# AUFGABEN:
1) Warum muss beim Motorradbremsen laut Textauszug die vordere Bremse immer mehr betätigt werden als die hintere?
2) Gib den Abschnitt des Textauszugs von „Technik und Funktionsweise“ bis „die Vorderräder blockieren.“ wieder und tausche dabei „Unfallforscher“ gegen „Unfallexperten“ aus.

# TEXTAUSZUG:

====

Von null auf 100 zu beschleunigen ist für viele Motorradfahrer ein Leichtes. Der umgekehrte Fall – die Vollbremsung – fällt weitaus schwerer. Das Bremsen mit dem Motorrad erfordert vom Fahrer viel Fingerspitzengefühl und Erfahrung, da im Gegensatz zum Pkw zwei unabhängige Bremsen mit unterschiedlichen Bedienungselementen richtig dosiert werden müssen. Dabei muss die vordere Bremse immer mehr betätigt werden und die hintere immer weniger, weil beim Bremsen eine dynamische Achslastverlagerung von hinten nach vorne eintritt.
Ein Bremssystem ist immer nur so sicher wie der Fahrer, der es bedient. Gerade Anfängern mangelt es oft an der notwenigen Erfahrung, um in einer kritischen Situation kontrolliert zu bremsen. Viele begehen zudem den Fehler, aus Angst vor einem Sturz zu zaghaft zu bremsen. Gleichwohl passiert es selbst geübten Fahrern, dass sie in einer Schrecksituation überbremsen oder Bremswirkung verschenken. Umso wichtiger ist ein zuverlässiges Bremssystem, das im Ernstfall über Leben und Tod entscheidet. ABS gehört dazu.
Technik und Funktionsweise
Kann Bremsen Todesursache sein? Ja, war die Antwort der Unfallforscher des Verkehrstechnischen Instituts der Deutschen Versicherer (VTIV). Der Hintergrund: drei zeitnah erfasste fast identische tödliche Unfälle, in denen Motorradfahrer mit modernen Sportmaschinen bei hohen Geschwindigkeiten gestürzt waren. In allen drei Fällen waren die Fahrer erschrocken, hatten das Vorderrad durch Überbremsung zum Blockieren gebracht und waren gestürzt. Alle drei Fahrer waren mit modernen Motorräder mit leistungsfähigen Bremsanlagen unterwegs: Die hohe Wirkung moderner Vorderradbremsanlagen kommt der Wirkung einer Vollbremsung nahe – die Vorderräder blockieren.

====

# BEREITGESTELLTE DATEN:
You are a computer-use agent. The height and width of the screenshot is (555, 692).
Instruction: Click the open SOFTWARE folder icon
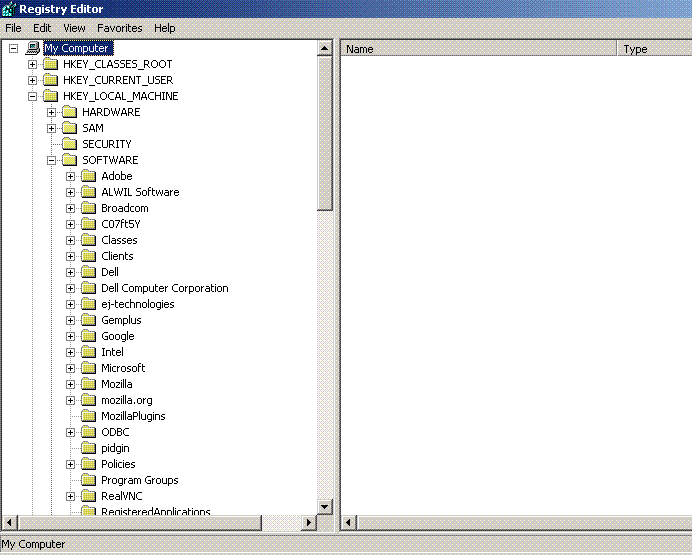coord(70,160)
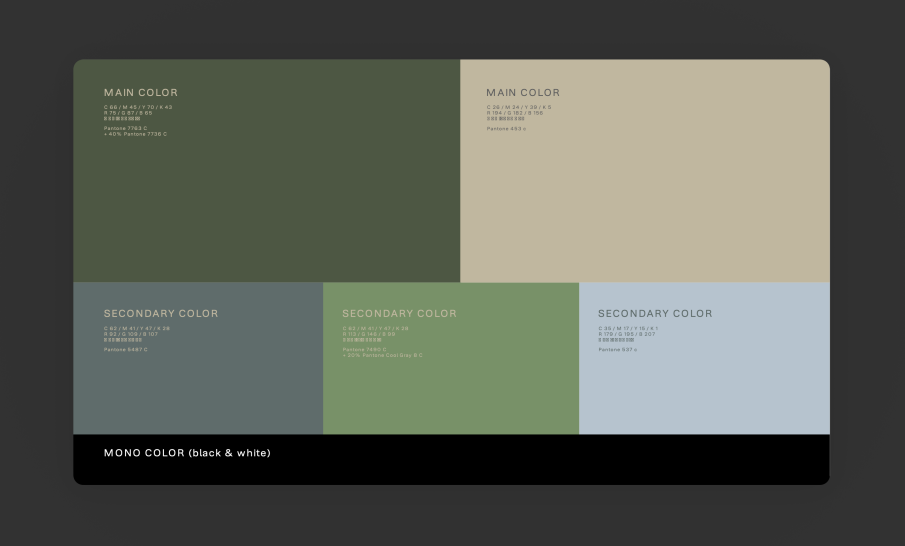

====

# LÖSUNGEN:
1) Weil beim Bremsen eine dynamische Achslastverlagerung von hinten nach vorne eintritt.

2)
Technik und Funktionsweise
Kann Bremsen Todesursache sein? Ja, war die Antwort der Unfallexperten des Verkehrstechnischen Instituts der Deutschen Versicherer (VTIV). Der Hintergrund: drei zeitnah erfasste fast identische tödliche Unfälle, in denen Motorradfahrer mit modernen Sportmaschinen bei hohen Geschwindigkeiten gestürzt waren. In allen drei Fällen waren die Fahrer erschrocken, hatten das Vorderrad durch Überbremsung zum Blockieren gebracht und waren gestürzt. Alle drei Fahrer waren mit modernen Motorräder mit leistungsfähigen Bremsanlagen unterwegs: Die hohe Wirkung moderner Vorderradbremsanlagen kommt der Wirkung einer Vollbremsung nahe – die Vorderräder blockieren.